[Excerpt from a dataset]
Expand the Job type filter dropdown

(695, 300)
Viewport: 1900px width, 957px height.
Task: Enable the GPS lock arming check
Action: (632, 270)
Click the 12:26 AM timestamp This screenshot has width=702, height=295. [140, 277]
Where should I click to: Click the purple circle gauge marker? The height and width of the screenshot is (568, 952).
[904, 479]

==

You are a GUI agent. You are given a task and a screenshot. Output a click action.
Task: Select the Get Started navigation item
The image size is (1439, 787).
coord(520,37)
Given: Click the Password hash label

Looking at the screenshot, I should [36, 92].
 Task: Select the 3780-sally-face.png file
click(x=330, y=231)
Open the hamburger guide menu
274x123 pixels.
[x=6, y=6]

---

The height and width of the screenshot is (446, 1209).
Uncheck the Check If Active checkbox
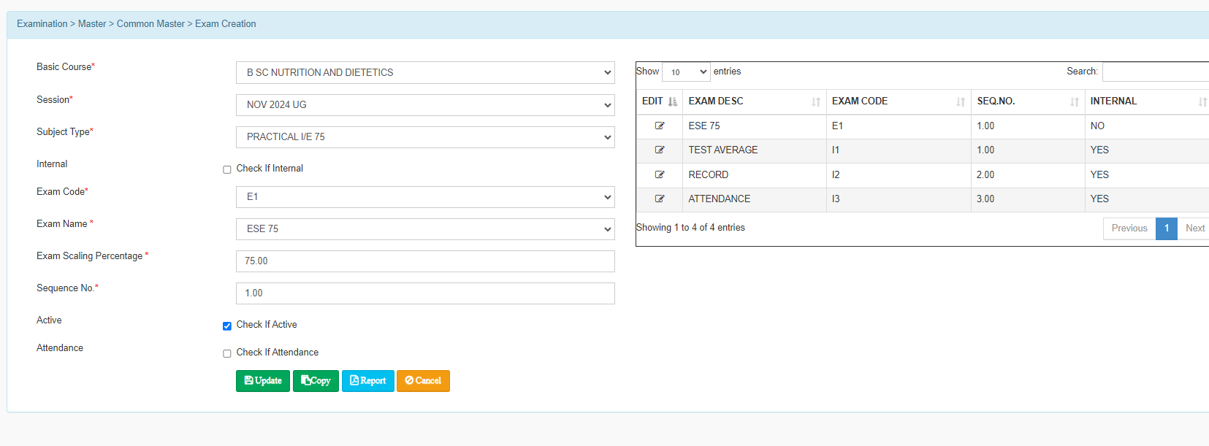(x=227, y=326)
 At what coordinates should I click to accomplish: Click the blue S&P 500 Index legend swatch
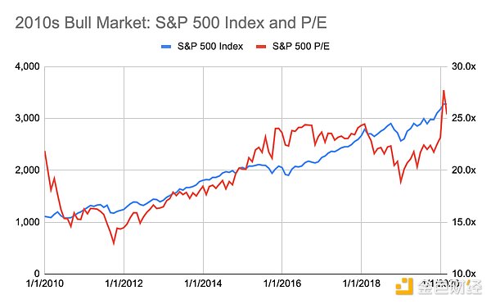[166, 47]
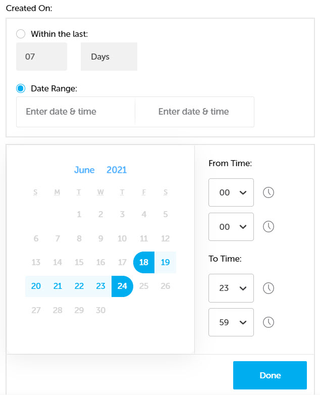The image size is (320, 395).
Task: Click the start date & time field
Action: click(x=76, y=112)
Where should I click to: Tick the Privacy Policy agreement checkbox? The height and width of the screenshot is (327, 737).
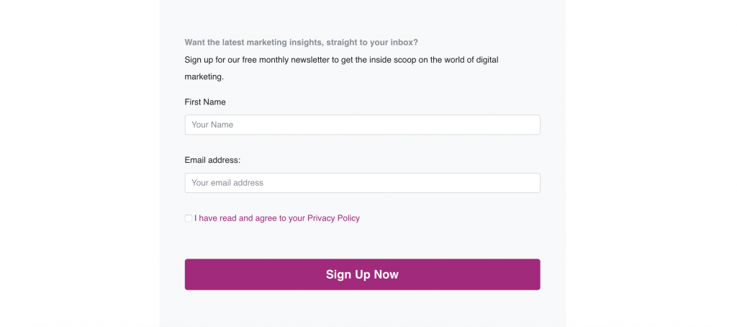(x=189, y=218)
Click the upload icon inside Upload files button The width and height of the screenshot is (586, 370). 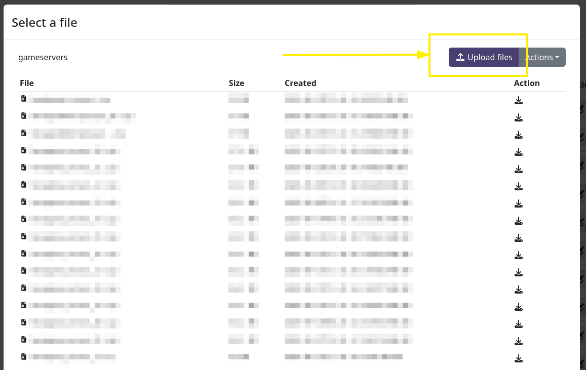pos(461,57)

**Goal of the exercise:** Edit the part of the records that opens with the line containing "Expand the Job type filter dropdown" and closes with the line containing "Click the 12:26": change "dropdown" to "list" and leave everything else as it is. Give back only that part.

**Full output:**
Expand the Job type filter list

(695, 300)
Viewport: 1900px width, 957px height.
Task: Enable the GPS lock arming check
Action: (632, 270)
Click the 12:26 AM timestamp This screenshot has width=702, height=295. [140, 277]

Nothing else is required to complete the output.